Finnish painter (1891–1977)

Eero Aleksander Nelimarkka (10 October 1891 - 27 January 1977) was a Finnish painter. He is best known for depicting the plain landscapes of Ostrobothnia but he also produced portraits of notable Finns and family members.

==Biography==
Nelimarkka was born in Finland on 10 October 1891, at Vaasa, the son of Erkki Nelimarkka, a tailor, and Maria Nelimarkka (née Koivukangas). In 1912, Nelimarkka studied at Académie de la Grande Chaumière and in Académie Julian.

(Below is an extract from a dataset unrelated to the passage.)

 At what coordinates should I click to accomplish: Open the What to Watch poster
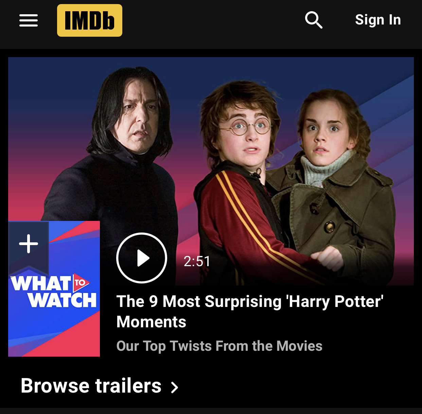point(54,289)
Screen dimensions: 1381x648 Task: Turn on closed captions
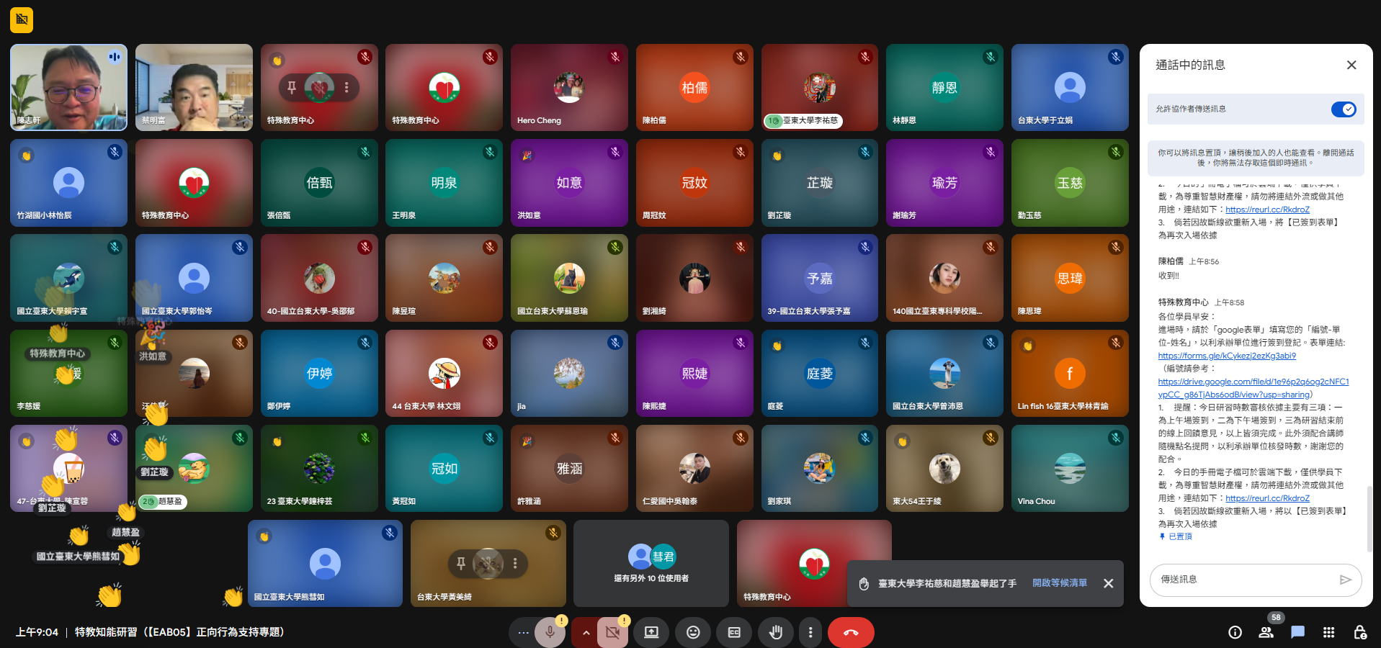point(734,632)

In 1945, Nelimarkka established "The Nelimarkka Foundation". The founders also included J. A. Hollo. The mission of the Nelimarkka Foundation is to preserve and promote Eero Nelimarkka's production and life's work. In 1964, he built the Nelimarkka Museum on his father's farm at Alajärvi in southern Ostrobothnia. Its core collection of some 1700 works is owned by the Nelimarkka Foundation.

Nelimarkka died on 27 January 1977, aged 85, in Helsinki. He is buried in the Hietaniemi Cemetery in Helsinki.

== Personal life ==
Nelimarkka's son Antti Nelimarkka founded Neles. Antti Nelimarkka's daughter is artist Riitta Nelimarkka-Seeck, mother of writer Max Seeck.